Detesto la palabra “glamour”: me suena a perfume agresivo y a perlas, a chales de plumas y a flashes. Hay algo cínico en el glamour, algo como falso y rimbombante, no sabría bien cómo decirles: algo hipócrita. Hasta sonoramente el concepto resulta pegajoso, impostado, labial. Otra cosa es el estilo.
Lo pensaba una de las noches del siglo que llevamos encerrados viendo Las consecuencias del amor, de Paolo Sorrentino. El protagonista, Titta Di Girolamo -interpretado por Toni Servillo- es un tipo que lleva ocho años viviendo en un hotel suizo. No hace nada, no trabaja, no va a ninguna parte: sólo fuma en la cafetería mientras implora con el gesto a que nadie le interrumpa, sólo se pincha heroína en la escueta habitación una vez a la semana -aunque no es exactamente un adicto, más bien es un métodico-.
Titta Di Girolamo, en realidad, está preso: lleva confinado ocho años en una vida que no es la suya. No se implica, no ejerce, no milita en ninguna parte. Deja pasar los días. Es un turista denso, persistente: en el fondo no habita. No es joven ya, no es bello, no es -en absoluto- simpático, pero es algo mucho mejor, más largo, más abstracto: es un hombre con estilo. No sólo por sus jerséis oscuros, su calvicie cana o sus magnéticas chaquetas de cuadros. Más bien por esa forma en la que mira a través del cristal, por esa forma de abstenerse, por esa forma rabiosamente silenciosa de luchar contra la frivolidad. Contra las preguntas indiscretas. Contra el mal gusto, contra la exageración. Contra la nadería. Contra la mala educación. Contra todas-las-intromisiones.
Más tarde entendemos que él también estaba atrapado, como nosotros, porque las cárceles adquieren las más perversas y variadas formas. “La peor cosa que le puede pasar a un hombre que ha pasado mucho tiempo solo es no tener imaginación. La vida, ya de por sí aburrida y repetitiva, se convierte, al faltar la fantasía, en un espectáculo mortal”, dice Titta. Y era cierto: hoy lo comprobamos en nuestras carnes aplatanadas. Nos estamos agarrando a las ideas porque el mundo tangible se nos ha prohibido.
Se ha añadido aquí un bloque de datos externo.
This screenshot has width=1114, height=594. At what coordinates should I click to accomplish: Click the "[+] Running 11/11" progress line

Es cuando el protagonista se enamora -cuando asume un riesgo capaz de sacarle de la rutina pero también de destrozarle, es decir, cuando empieza a “no subestimar las consecuencias del amor”- cuando el sistema al que se había rendido hace años se tambalea. El sistema, en su caso, era la coacción de la mafia. En el nuestro, el sistema es la vida digital que nos espera, el pánico electrónico, los microchips, las apps de localización, la sensación de sentirnos catalogados, marcados como reses por todo el cuerpo. El estado de alarma moral, la violencia injustificada de la policía, el pavor al otro, las relaciones quirúrgicas.
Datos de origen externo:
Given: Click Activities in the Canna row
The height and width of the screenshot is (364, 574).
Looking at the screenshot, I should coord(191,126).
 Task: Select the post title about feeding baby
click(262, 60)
Ya hemos visto limitadas nuestras libertades de circulación y de reunión, ya hemos escalado el pánico, y ahora temo que esa opresión temporal y legítima deje secuelas futuras en nosotros: el servilismo. La mansedumbre. Temo que, cuando acabe el confinamiento, cedamos nuestra intimidad y nuestras rebeldías ante una seguridad que siempre es ficticia. El protagonista de Sorrentino no estaba, en absoluto, a salvo. Sólo lo parecía.
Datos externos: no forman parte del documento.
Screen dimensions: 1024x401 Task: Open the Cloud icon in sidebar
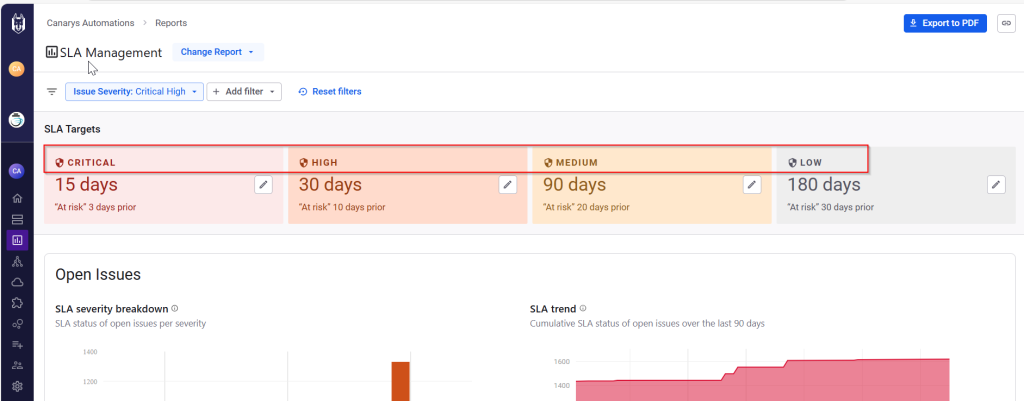coord(17,282)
Si algo podemos apreciar de Titta Di Girolamo es que, al final, deviene insobornable. La libertad es algo extraño: quizá para experimentarla de verdad haya que dejarse enterrar en el cemento, quizá haya que perderlo todo para olerla de lejos, quizá sea la última cáscara que quitarse justo antes de la muerte o del ostracismo. No es un fracaso, es un desafío. Y el desafío -no cabe otra- sólo puede hacerse con estilo.